Wednesday, July 09, 2003

Personalism and the Scandal of Particularity

There is an interesting bit on the scandal of particularity over at Disputations. It's a question that never even occurred to me, but apparently "the scandal of particularity" is the theological term for the difficulty in believing God would reveal Himself as a particular man in a particular place at a particular time, rather than in some more universal way. It's a good question, and it may tie into a Christian scandal that I have considered, and which Percy Walker refers to simply as THE Christian Scandal.

The "Christian scandal," Percy says in this interview, is its "emphasis on individual human life." Without that scandalous emphasis, anything goes, including the gas chambers.
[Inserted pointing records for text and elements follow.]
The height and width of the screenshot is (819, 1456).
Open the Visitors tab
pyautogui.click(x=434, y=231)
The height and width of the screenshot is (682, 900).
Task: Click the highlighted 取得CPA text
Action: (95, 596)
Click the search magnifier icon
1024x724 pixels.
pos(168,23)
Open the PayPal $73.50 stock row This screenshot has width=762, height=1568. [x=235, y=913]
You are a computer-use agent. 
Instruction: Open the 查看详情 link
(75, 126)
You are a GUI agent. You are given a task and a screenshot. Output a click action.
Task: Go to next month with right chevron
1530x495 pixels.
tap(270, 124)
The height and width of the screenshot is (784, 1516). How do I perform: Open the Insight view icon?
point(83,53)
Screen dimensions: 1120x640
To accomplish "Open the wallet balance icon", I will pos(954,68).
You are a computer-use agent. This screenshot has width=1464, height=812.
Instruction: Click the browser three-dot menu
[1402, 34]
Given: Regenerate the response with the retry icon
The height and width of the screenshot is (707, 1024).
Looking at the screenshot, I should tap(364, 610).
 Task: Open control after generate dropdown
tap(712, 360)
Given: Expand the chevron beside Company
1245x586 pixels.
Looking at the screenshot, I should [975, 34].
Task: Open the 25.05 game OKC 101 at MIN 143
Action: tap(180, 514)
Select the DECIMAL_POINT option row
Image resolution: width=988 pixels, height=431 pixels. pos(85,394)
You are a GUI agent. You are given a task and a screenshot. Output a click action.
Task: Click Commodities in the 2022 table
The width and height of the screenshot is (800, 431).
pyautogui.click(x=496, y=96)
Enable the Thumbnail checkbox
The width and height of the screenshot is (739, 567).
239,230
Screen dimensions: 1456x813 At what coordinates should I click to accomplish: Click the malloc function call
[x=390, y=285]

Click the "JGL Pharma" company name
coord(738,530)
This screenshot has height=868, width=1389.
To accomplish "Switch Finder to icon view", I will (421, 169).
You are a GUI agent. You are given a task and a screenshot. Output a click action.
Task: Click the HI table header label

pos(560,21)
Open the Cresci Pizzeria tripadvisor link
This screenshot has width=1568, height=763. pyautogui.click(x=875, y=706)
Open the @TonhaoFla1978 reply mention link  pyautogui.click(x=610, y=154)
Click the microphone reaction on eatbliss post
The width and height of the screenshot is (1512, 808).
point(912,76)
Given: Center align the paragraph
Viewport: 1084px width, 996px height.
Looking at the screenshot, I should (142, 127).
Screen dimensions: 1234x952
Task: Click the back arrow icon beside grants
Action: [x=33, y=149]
The importance of encounter of person with immediate existence, the accommodation to this place and this time, which is so heavy a theme in recent literature of the American South, is exactly the issue…MORE >>>

In some subtle way, the particularity of the Incarnation may act to focus our ethics on the particularity of each and every person. “What you do unto the least of your brethren, you do unto me.“ With this overarching insistence on the actual person(s), Christianity avoids the temptation and the horror of utopian and unattached compassion… the kind of compassion that leads to abortion, totalitarianism and the gas chambers.

The inalienable dignity of the person made in the image of God is absolutely and undeniably affirmed through the mystery of Incarnation wherein God Himself becomes a particular person in a particular place at a particular time.